Então, aqui estão os maiores sucessos concisos de Todd.
– Uma nova Guerra Mundial está em andamento: “ao passar de uma guerra territorial limitada para um choque econômico global, entre o Ocidente coletivo de um lado e a Rússia ligada à China do outro lado, isso se tornou uma Guerra Mundial”.
– O Kremlin, diz Todd, cometeu um erro ao calcular que uma sociedade ucraniana em decomposição entraria em colapso imediatamente. É claro que ele não entra em detalhes sobre como a Ucrânia foi armada ao máximo pela aliança militar da OTAN.
–
Todd está certo quando enfatiza como a Alemanha e a França se tornaram
parceiros menores na OTAN e não estavam cientes do que estava sendo
planejado militarmente na Ucrânia: “Eles não sabiam que os americanos,
britânicos e poloneses poderiam permitir que a Ucrânia lutasse por um
período prolongado. guerra. O eixo fundamental da OTAN agora é Washington-Londres-Varsóvia-
– A principal revelação de Todd é matadora: “A resistência da economia da Rússia está levando o sistema imperial americano ao precipício. Ninguém previu que a economia russa resistiria diante do 'poder econômico' da OTAN”.
– Consequentemente, “os controles monetários e financeiros americanos sobre o mundo podem entrar em colapso e, com eles, a possibilidade de os EUA financiarem de graça seu enorme déficit comercial”.
– E é por isso que “estamos em uma guerra sem fim, em um confronto onde a conclusão é o colapso de um ou de outro”.
– Sobre a China, Todd pode soar como uma versão mais combativa de Liu He em Davos: “Esse é o dilema fundamental da economia americana: ela não pode enfrentar a concorrência chinesa sem importar mão de obra chinesa qualificada.”
– Quanto à economia russa, “ela aceita as regras do mercado, mas com um papel importante para o Estado, e mantém a flexibilidade de formar engenheiros que permitem adaptações, industriais e militares”.
– E isso nos remete, mais uma vez, à globalização, de uma forma que as mesas de Davos foram incapazes de entender: “Deslocalizamos tanto nossa atividade industrial que não sabemos se nossa produção bélica poderá ser sustentada”.
– Em uma interpretação mais erudita dessa falácia do “choque de civilizações”, Todd aposta no soft power e chega a uma conclusão surpreendente: “Em 75% do planeta, a organização da paternidade era patrilinear, e é por isso que podemos identificar uma forte compreensão da posição russa. Para o coletivo não-ocidental, a Rússia afirma um conservadorismo moral tranquilizador”.

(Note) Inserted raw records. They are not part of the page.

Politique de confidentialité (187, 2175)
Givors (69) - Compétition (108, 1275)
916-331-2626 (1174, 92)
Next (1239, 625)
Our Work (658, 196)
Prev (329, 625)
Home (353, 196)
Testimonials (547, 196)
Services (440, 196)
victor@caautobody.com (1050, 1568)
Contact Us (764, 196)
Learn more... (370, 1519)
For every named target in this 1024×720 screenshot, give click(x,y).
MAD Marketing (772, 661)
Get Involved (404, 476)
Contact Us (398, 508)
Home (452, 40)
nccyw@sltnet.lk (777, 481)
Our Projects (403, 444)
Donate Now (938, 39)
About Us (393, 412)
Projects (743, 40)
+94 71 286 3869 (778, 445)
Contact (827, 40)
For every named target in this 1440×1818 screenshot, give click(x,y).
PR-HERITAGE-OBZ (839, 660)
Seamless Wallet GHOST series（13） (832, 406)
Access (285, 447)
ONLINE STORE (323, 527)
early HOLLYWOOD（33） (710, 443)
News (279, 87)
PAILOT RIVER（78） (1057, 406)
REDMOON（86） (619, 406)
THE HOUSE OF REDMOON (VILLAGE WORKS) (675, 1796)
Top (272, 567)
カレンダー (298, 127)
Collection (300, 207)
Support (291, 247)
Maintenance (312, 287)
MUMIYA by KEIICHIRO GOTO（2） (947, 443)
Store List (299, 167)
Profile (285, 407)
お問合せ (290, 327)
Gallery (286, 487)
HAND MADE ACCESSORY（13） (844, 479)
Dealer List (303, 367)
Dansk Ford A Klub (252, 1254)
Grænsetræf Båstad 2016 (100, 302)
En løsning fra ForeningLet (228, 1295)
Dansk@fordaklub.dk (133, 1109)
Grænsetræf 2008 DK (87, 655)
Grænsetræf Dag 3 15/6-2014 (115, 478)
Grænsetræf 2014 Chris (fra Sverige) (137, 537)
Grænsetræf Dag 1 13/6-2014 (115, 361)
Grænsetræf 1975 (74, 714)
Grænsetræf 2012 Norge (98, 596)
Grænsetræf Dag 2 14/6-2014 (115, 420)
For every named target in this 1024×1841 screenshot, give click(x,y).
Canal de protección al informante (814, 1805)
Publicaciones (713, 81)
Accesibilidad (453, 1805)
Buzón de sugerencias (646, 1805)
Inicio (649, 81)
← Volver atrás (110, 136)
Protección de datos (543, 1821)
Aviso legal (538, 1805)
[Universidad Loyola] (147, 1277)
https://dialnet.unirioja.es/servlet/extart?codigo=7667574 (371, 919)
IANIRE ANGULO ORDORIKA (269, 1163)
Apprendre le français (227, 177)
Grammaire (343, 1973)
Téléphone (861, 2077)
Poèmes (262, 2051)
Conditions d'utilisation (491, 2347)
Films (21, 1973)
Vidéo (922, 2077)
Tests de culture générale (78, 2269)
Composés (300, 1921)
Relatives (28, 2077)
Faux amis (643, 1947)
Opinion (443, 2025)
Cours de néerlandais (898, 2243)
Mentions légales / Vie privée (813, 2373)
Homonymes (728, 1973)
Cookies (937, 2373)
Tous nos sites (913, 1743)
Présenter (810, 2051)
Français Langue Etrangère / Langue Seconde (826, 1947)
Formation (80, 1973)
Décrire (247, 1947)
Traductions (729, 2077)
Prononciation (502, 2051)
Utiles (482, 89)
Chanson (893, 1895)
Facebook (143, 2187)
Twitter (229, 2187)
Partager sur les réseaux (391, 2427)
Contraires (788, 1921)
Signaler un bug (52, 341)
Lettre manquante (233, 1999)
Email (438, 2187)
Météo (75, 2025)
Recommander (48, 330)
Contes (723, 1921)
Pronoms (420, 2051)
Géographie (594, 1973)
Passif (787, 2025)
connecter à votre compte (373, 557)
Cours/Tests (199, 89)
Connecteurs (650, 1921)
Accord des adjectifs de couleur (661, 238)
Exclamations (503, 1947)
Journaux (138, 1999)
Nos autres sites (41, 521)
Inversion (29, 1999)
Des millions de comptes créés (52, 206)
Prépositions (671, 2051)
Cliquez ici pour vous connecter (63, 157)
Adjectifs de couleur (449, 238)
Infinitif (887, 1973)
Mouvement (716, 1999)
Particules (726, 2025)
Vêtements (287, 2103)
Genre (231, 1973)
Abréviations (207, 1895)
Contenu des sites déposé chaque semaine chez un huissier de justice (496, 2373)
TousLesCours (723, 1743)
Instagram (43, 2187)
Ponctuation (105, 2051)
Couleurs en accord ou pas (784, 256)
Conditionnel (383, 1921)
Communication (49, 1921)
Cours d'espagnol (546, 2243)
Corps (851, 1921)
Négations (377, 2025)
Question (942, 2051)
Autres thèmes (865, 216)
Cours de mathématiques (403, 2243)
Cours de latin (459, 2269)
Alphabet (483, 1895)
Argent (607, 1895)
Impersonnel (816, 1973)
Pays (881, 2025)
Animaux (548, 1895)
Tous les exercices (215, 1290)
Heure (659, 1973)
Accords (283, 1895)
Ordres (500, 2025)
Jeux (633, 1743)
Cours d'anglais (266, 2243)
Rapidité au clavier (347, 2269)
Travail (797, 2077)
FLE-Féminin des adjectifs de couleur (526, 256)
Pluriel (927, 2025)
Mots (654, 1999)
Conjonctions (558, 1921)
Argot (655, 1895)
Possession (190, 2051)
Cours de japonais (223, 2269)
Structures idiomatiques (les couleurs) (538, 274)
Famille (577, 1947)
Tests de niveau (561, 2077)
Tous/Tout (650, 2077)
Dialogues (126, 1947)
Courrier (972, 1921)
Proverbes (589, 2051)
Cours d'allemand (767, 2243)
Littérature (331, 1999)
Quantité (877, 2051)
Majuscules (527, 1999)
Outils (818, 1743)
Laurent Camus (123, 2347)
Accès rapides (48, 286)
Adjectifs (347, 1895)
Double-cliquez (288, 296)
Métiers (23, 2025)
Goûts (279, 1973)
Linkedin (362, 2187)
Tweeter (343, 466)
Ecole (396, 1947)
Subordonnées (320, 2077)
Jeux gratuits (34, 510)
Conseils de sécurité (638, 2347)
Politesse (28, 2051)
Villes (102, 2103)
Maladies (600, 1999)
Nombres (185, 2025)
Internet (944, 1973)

– Então, o que Moscou conseguiu foi “reposicionar-se como o arquétipo de uma grande potência, não apenas “anticolonialista”, mas também patrilinear e conservadora em termos de costumes tradicionais”.
Com base em tudo o que foi dito acima, Todd destrói o mito vendido pelas “elites” da UE/NATO – incluindo Davos – de que a Rússia está “isolada”, enfatizando como os votos na ONU e o sentimento geral em todo o Sul Global caracterizam a guerra “, descreveu pela grande mídia como um conflito sobre valores políticos, de fato, em um nível mais profundo, como um conflito de valores antropológicos”.
Entre a luz e a escuridão
Será que a Rússia – ao lado do verdadeiro Quad, como eu os defini (com China, Índia e Irã) – está prevalecendo nas apostas antropológicas?
O verdadeiro Quad tem tudo para florescer em um novo foco intercultural de esperança em um “mundo fragmentado”.
Misture a China confucionista (não dualista, sem divindade transcendental, mas com o Tao fluindo por tudo) com a Rússia (cristã ortodoxa, reverenciando a divina Sophia); Índia politeísta (roda do renascimento, lei do carma); e o Irã xiita (o Islã precedido pelo zoroastrismo, a eterna batalha cósmica entre a Luz e as Trevas).
Essa unidade na diversidade é certamente mais atraente e edificante do que o eixo Guerra Eterna.
O mundo aprenderá com isso? Ou, para citar Hegel – “o que aprendemos com a história é que ninguém aprende com a história” – estamos irremediavelmente condenados?